= Elaiyur =

Elaiyur is a large village located in the Udayarpalayam Taluk of Tamil Nadu, India. The village is named after the Eallaiyur temple, located at the border of Gangaikonda Cholapuram.

== Geography ==
Elaiyur Village is comprising seven regions: Elaiyur (West), Elaiyur (West), Elaiyur (South), Elaiyur (Southeast), Kandiyankollai, Koriyampatti, and Palla Kulam (Northeast).

Areas surrounding and within Elaiyur have been known to be sedimentary depositional environments. Field/outcrops prominence, such as bed geometry, sedimentary structure, texture, erosional surfaces, etc., indulge as confirmation for depositional environments.

Magnetic susceptibility in the areas within and surrounding Elaiyur is not uncommon. The magnetic fabric in the sedimentary rocks, surrounding Elaiyur, can develop during deposition (primary fabric) and even after deposition (secondary fabrics) of the sediments as a result of bioturbation, compaction and tectonic disturbances (Rees 1961). Magnetic samples of Kallankurichchi limestone have been deemed suitable for magnetic fabric studies due to its high magnetic susceptibility.

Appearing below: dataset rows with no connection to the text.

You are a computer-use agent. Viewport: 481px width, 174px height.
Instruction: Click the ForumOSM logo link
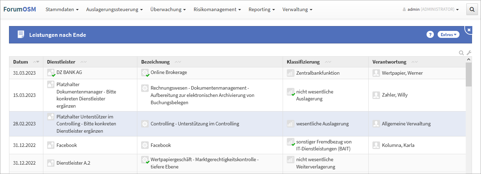pyautogui.click(x=20, y=9)
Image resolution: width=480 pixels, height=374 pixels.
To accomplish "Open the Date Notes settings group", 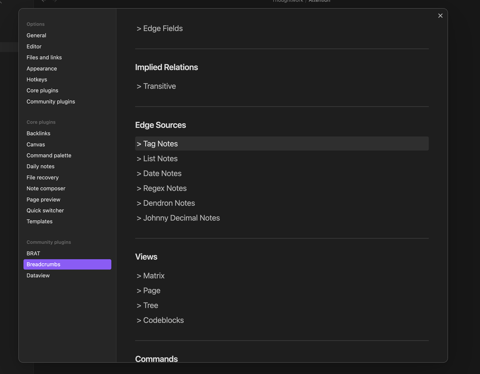I will click(x=159, y=174).
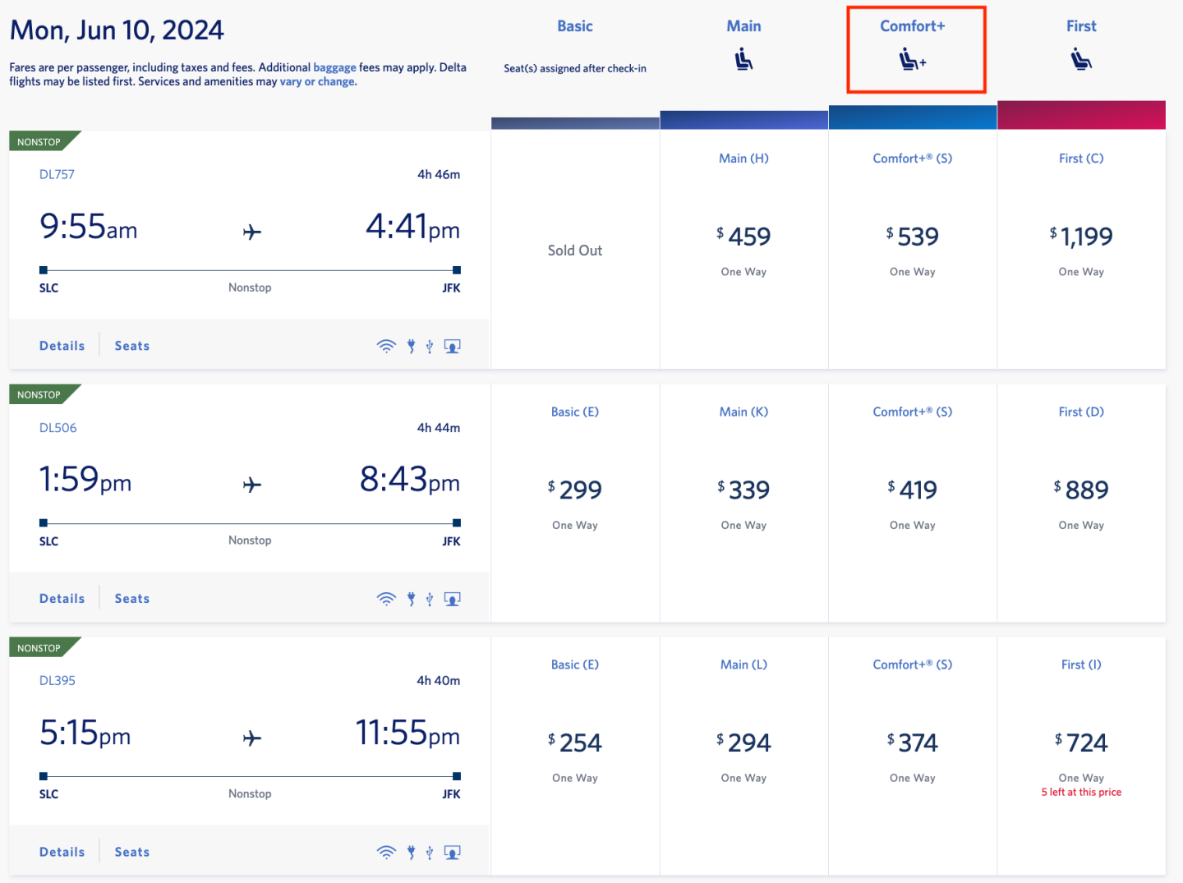Viewport: 1183px width, 883px height.
Task: Click the USB port icon for DL395
Action: (430, 853)
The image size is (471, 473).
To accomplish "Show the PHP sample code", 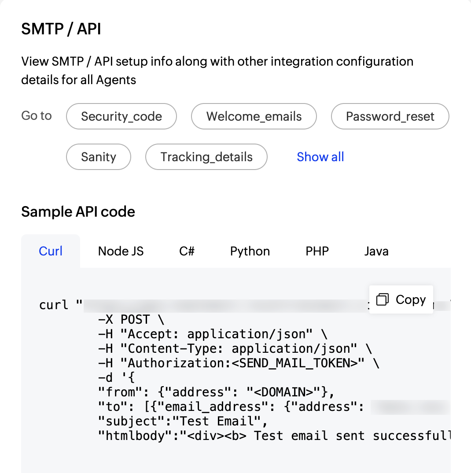I will pos(317,251).
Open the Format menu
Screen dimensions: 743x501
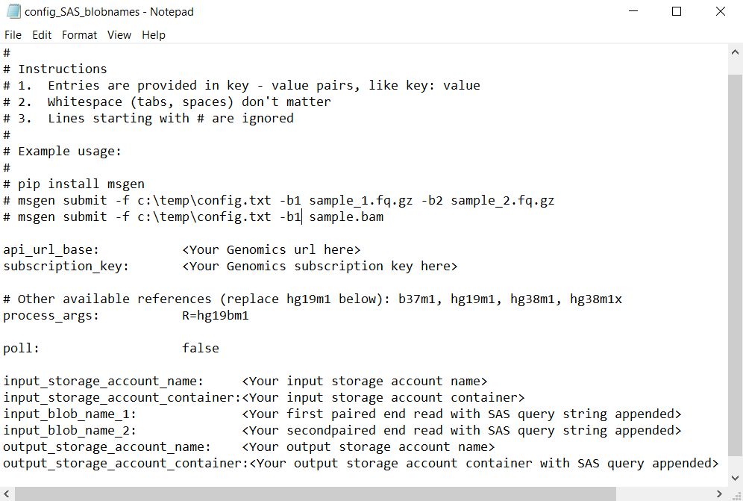click(x=78, y=34)
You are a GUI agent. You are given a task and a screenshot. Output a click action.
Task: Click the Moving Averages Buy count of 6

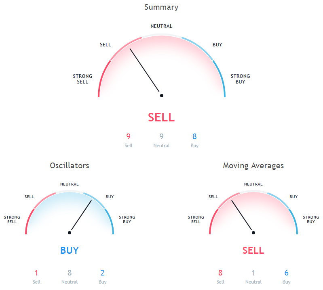point(287,273)
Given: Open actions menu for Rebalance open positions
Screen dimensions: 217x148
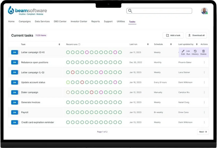Looking at the screenshot, I should pyautogui.click(x=204, y=62).
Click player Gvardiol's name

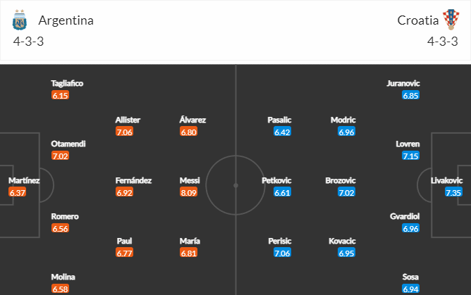[x=405, y=216]
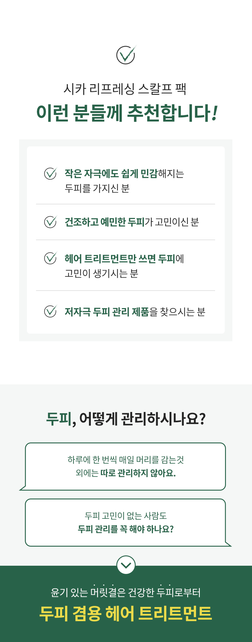Click the text 건조하고 예민한 두피가 고민이신 분
This screenshot has width=252, height=642.
[x=132, y=222]
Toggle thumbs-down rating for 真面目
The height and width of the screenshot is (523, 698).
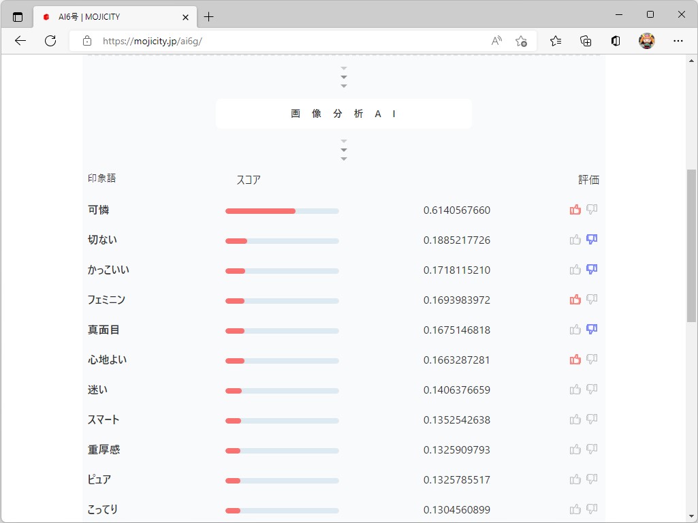click(591, 329)
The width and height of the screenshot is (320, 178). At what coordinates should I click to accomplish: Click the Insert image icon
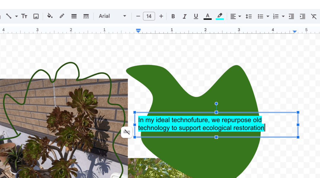(36, 16)
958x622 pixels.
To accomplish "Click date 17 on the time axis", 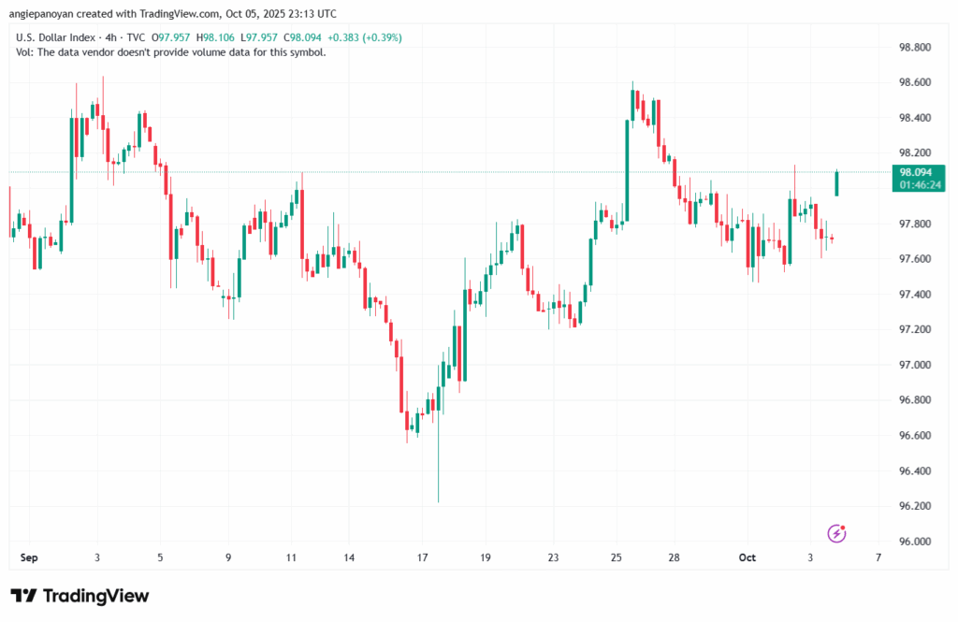I will point(422,557).
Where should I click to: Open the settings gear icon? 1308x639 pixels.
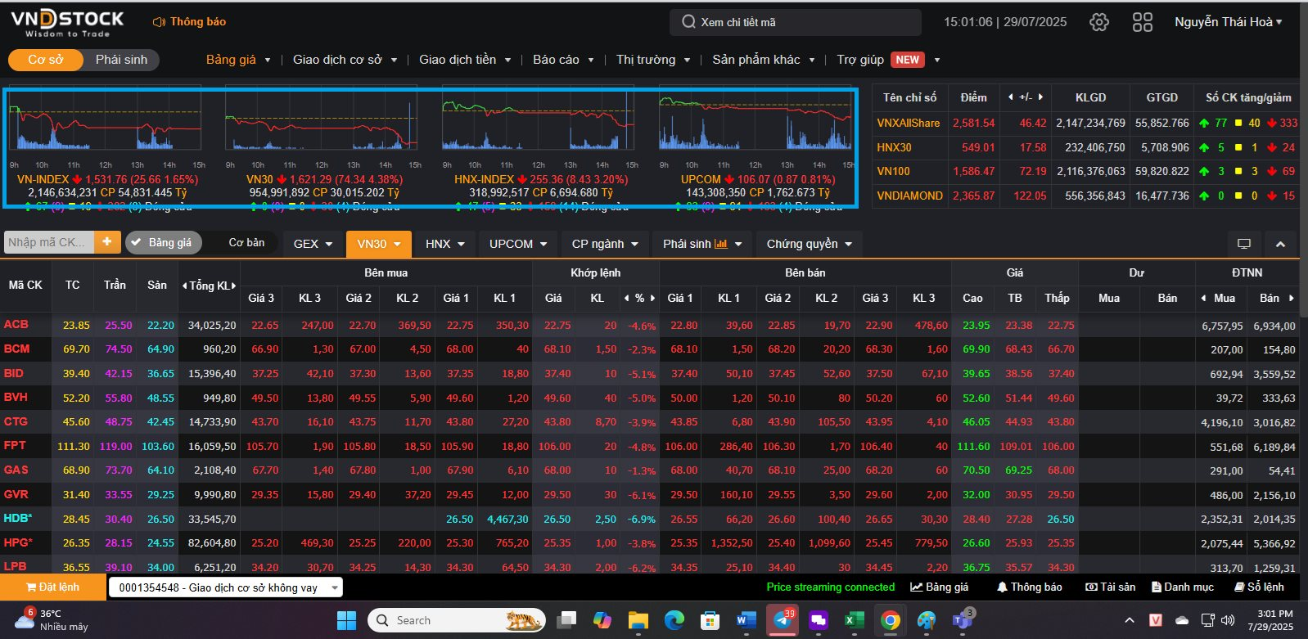[x=1099, y=22]
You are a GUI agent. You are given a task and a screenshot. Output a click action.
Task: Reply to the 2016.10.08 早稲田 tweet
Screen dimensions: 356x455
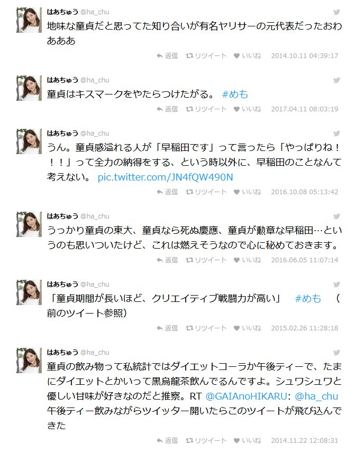pos(167,192)
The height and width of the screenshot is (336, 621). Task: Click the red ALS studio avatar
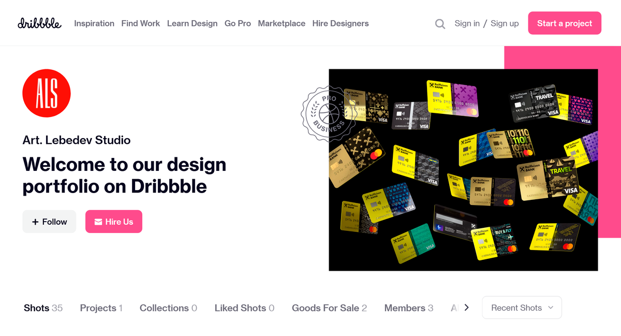pos(47,93)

Elaiyur and surrounding areas are also known for rare, distinctive, shell microstructures. Optical microscopic observations and SEM studies of the shells, in this area, of six genera clearly indicate that all the four sub-families consist of distinctive set of shell-microstructures.

== Notable locations ==
There are several temples in this village. Selliyammen Koil is a temple located in Sendurai on Jayamkondam's Main Road. The Selliyammen Koil Festival is a festival in this district that takes place once a year at the end of May.

There are two Vijayanagar Temples in Elaiyur. One is located near Malangan Lake, and the other is located near Canara Bank.

Elaiyur Village contains three large lakes: the Malangan Lake, the South Veli Lake, and Palla Kulam Canara Bank are located in Elaiyur South.

== Population ==
As of 2011, Elaiyur had a population of 6,393 of which 3,052 are males while 3,341 are females, 3,402 were employed. 59.11% of workers describe their work as Main Work (Employment or Earning more than 6 Months) while 40.89% were involved in Marginal activity providing livelihood for less than 6 months. Of 3,402 workers engaged in Main Work, 743 were cultivators (owner or co-owner) while 661 were Agricultural labourers.

Elaiyur is made up of 1,738 families. The population age 0–6 is 650 which makes up 10.17% of total population of village. Average sex ratio of Elaiyur village is 1095 which is higher than Tamil Nadu state average of 996. Child sex ratio for the Elaiyur as per census is 862, lower than Tamil Nadu average of 943.

Elaiyur village has lower literacy rate compared to Tamil Nadu. In 2011, literacy rate of Elaiyur village was 67.65% compared to 80.09% of Tamil Nadu. In Elaiyur Male literacy stands at 79.91% while female literacy rate was 56.74%.

== Sources ==
Jaitly, A., Mishra, S., & Sen, S. (2014). Shell microstructure of late Cretaceous (Maastrichtian) oysters from Ariyalur, Tamil Nadu. Journal of the Geological Society of India, 84(1), 41–54.

Papanna, G., Venkateshwarlu, M., Periasamy, V., & Nagendra, R. (2014). Anisotropy of magnetic susceptibility (AMS) studies of Campanian-Maastrichtian sediments of Ariyalur Group, Cauvery Basin, Tamil Nadu, India: An appraisal to Paleocurrent directions. Journal of Earth System Science, 123(2), 351–364.

K, B. (2017). Geochemical characteristics of sandstones from Cretaceous Garudamangalam area of Ariyalur, Tamilnadu, India: Implications of provenance and tectonic setting. Journal of Earth System Science, 126(4), 1–13.